2. Have a Primary Purpose
The most successful family meetings have a well-defined goal, such as relaying information about a major transaction that affects the family fortune, educating younger generations about estate planning, developing a family mission statement, making investment decisions, or creating a philanthropic strategy.
For example, I’ve been involved in numerous family meetings focused on charitable giving. These meetings usually include reports to the family about past charitable giving and providing a breakdown of family donations by charity and amount so the younger family members can see the types of causes funded by the family. Often, this leads to discussions between the generations about what issues are important to the family and allows the younger family members to begin to have input about charitable giving.

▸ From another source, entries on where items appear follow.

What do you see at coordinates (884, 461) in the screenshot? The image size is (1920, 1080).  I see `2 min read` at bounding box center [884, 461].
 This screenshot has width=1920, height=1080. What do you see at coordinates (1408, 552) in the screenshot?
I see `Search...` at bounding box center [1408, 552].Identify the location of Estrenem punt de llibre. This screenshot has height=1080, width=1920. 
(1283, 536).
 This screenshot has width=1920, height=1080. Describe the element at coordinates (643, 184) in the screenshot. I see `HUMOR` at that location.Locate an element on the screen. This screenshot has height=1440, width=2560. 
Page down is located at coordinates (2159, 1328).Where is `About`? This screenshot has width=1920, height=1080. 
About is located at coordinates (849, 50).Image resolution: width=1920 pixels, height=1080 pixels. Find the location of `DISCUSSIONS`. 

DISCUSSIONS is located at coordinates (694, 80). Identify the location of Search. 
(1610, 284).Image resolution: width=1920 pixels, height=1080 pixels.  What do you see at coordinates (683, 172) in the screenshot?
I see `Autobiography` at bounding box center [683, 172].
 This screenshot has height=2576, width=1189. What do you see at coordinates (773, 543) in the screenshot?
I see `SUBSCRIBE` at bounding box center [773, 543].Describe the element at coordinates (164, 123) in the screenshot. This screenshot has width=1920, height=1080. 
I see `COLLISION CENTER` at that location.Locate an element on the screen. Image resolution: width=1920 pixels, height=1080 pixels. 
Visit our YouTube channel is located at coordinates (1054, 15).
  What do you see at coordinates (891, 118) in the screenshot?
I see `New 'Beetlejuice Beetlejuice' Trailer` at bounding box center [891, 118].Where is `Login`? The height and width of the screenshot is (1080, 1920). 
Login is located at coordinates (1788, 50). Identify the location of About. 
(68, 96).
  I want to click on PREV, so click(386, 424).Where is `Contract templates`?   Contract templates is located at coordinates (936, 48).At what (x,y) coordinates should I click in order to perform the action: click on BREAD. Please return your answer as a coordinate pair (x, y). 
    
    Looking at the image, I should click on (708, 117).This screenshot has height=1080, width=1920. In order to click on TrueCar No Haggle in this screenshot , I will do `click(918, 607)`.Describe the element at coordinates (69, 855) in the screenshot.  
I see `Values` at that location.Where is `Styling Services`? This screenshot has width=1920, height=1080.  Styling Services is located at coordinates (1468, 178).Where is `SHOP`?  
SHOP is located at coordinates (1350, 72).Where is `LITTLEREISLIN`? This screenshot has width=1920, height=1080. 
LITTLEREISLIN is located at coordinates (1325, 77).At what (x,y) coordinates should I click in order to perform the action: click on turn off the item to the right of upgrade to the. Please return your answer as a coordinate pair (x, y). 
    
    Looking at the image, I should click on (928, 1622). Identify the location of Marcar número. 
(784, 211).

Note that meeting to discuss a family business and its related affairs is not the same as a true family meeting and such meetings have different dynamics and goals.
3. Get Everyone’s Input
The best family meetings are not just one-way streets where the senior generation lectures the junior generations about topics they think they should know about. A better strategy is to seek input from family members of different generations about what they want to discuss. This fosters a sense of inclusion, makes everyone feel more engaged and excited to participate, and also can uncover worthwhile topics for discussion of which the senior generation was not aware.
When the senior members of one family I worked with asked the younger generation what they would like to discuss at their upcoming family meeting, the younger members said they wanted to talk about impact investments (those that have a social or environmental benefit as well as a financial one). Before reaching out, the senior generation had no idea that the younger ones cared about this and after learning more the senior generation enthusiastically agreed to begin a process of looking at impact investing.
4. Bring In an Outside Speaker
Bringing in an external speaker to present on an interesting topic can make a family meeting more dynamic and spark meaningful conversations. Potential speakers include:
- Current advisors such as family lawyers, accountants, insurance consultants, investment managers, and family office staff.
- Charitable consultants or executives from charities to which the family gives to explain how their gifts have benefited the organization.
- Psychologists who specialize in working with wealthy families on issues surrounding wealth.
At the family meetings I’ve facilitated, I’ve seen some great presentations on topics including how to evaluate direct investments in private companies, the opportunities and challenges of investing in trends, and how to meditate to relieve stress. These presentations led to great family discussions.
5. Pick a Great Location
Finding a convenient time and place to host a family meeting can be difficult, especially when family members are spread out across the country. To encourage high attendance, have the meeting at a travel destination such as a ski resort or family beach house to make it feel more like a vacation. It can be hard to sit in a family meeting when the powder’s fresh or the wind is just right for kite-surfing, but if the agenda is flexible, you can make time for both.
6. Recap and Assign Follow-up
At the end of a family meeting, it’s important to summarize what you discussed, note the decisions you made, and make a list of action items. During this recap you should specify who’s responsible for each action item and establish deadlines for their completion. This will help avoid having family members leave the meeting thinking, “That was a great, but what did we accomplish?” and make them more motivated to attend the next one.
PRACTICE MAKES PERFECT
Another thing I do after facilitating a family meeting is to reach out to attendees for feedback and ideas for future meeting locations and topics. This helps keep future family meetings fresh, relevant, and enjoyable – the exact opposite of a Roy family gathering.